Ambassador Extraordinary and Plenipotentiary of Ukraine to Denmark
- In office 2004–2008
- Preceded by: Olexandr Slipchenko
- Succeeded by: Olena Polunina

Personal details
- Born: 15 February 1950 (age 76) Chernivtsi
- Alma mater: Kyiv University

= Natalia Zarudna =

Ukrainian diplomat (born 1950)

Natalia Zarudna (Зарудна Наталія Миколаївна) (Born: 15 February 1950) is a Ukrainian career diplomat, has headed the Programme Office in Astana since December 2011. Before joining the OSCE, she represented her country in Germany and Denmark, and was Ambassador-at-large for environmental issues and for humanitarian and cultural cooperation. In 2002 and 2003, she served as Deputy Foreign Minister.

== Early life and education ==
She was born in Chernivtsi, on 15 February 1950. Zarudna graduated from Taras Shevchenko National University of Kyiv in 1973, after studying Phiology, later she worked as an English and Spanish teacher. She speaks fluent Russian, English, and Spanish.

== Professional career and experience ==
From 1973 to 1992, she worked as a translator, guide translator of the first category of the Anglo-American group of the Kyiv branch of the State Committee on Tourism.

Since 1992 she has been the second secretary of the Ministry of Foreign Affairs of Ukraine.

From 1992 to 1993, she was the first Secretary of the Ministry of Foreign Affairs of Ukraine.

In 1993, she was acting Head of the Information Department of the Ministry of Foreign Affairs of Ukraine.

From 1993 to 1994, she was the Head of the Liaison Department with the Embassies of the Ministry of Foreign Affairs of Ukraine.

From 1994 to 1996, she was the Head of the Embassy Liaison Department, acting Head of the Information Ministry of the Ministry of Foreign Affairs of Ukraine.

From 1996 to 1999, she was an advisor, acting advisor to the Ambassador of the Embassy of Ukraine to the United States, Deputy Permanent Observer of Ukraine at the Organization of American States.

From 1999 to 2000 she worked as the chief of the 4th territorial department of the MFA of Ukraine.

From 01.2000 to 03.2000 Press Secretary of the Prime Minister of Ukraine, Head of the Press Service and Protocol Service of the Government of Ukraine.

From 01.2000 to 06.2001 Press Secretary of the Prime Minister of Ukraine - Head of the Press Service of the Government of Ukraine.

Since 12.2001 she has been acting Head of the Department of Culture and Humanitarian Cooperation of the Ministry of Foreign Affairs of Ukraine.

Since December 25, 2001 she was the Deputy Chairman of the National Commission of Ukraine for UNESCO, participated in the work of the executive board of UNESCO.

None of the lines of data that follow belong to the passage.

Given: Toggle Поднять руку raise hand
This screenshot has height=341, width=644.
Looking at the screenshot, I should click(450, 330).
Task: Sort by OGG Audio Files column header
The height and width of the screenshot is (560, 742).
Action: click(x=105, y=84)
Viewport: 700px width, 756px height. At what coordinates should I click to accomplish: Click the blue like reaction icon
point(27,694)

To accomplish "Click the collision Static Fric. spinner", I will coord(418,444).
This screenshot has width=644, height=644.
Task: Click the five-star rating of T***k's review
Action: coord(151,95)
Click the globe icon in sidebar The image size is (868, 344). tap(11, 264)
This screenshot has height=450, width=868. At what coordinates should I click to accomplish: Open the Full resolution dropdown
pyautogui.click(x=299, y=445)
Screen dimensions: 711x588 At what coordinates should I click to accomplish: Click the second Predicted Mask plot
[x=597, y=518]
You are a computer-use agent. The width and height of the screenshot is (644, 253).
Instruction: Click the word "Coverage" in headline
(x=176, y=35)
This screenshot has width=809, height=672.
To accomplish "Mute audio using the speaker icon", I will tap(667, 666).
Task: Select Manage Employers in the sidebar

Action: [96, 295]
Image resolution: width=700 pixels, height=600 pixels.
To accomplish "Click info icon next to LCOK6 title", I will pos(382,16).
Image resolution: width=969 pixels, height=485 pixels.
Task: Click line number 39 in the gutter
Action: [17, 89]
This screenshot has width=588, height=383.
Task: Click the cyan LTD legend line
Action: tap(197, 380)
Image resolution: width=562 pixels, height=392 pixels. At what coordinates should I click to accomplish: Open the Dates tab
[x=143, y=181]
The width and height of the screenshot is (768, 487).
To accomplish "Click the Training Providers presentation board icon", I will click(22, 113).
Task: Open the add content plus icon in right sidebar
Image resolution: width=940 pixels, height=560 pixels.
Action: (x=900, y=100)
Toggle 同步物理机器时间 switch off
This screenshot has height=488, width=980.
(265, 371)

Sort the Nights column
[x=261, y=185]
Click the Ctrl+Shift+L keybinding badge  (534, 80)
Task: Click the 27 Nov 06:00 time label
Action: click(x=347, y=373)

From 10.2002 to 09.2003 she worked as Deputy State Secretary of the Ministry of Foreign Affairs of Ukraine.

From 12.2004 to 04.09.2008 Ambassador Extraordinary and Plenipotentiary of Ukraine to the Kingdom of Denmark.

From 04.09.2008 to 16.12.2011 Ambassador Extraordinary and Plenipotentiary of Ukraine to the Federal Republic of Germany.

Since 2012, she has been managing the OSCE programs in Astana, Kazakhstan.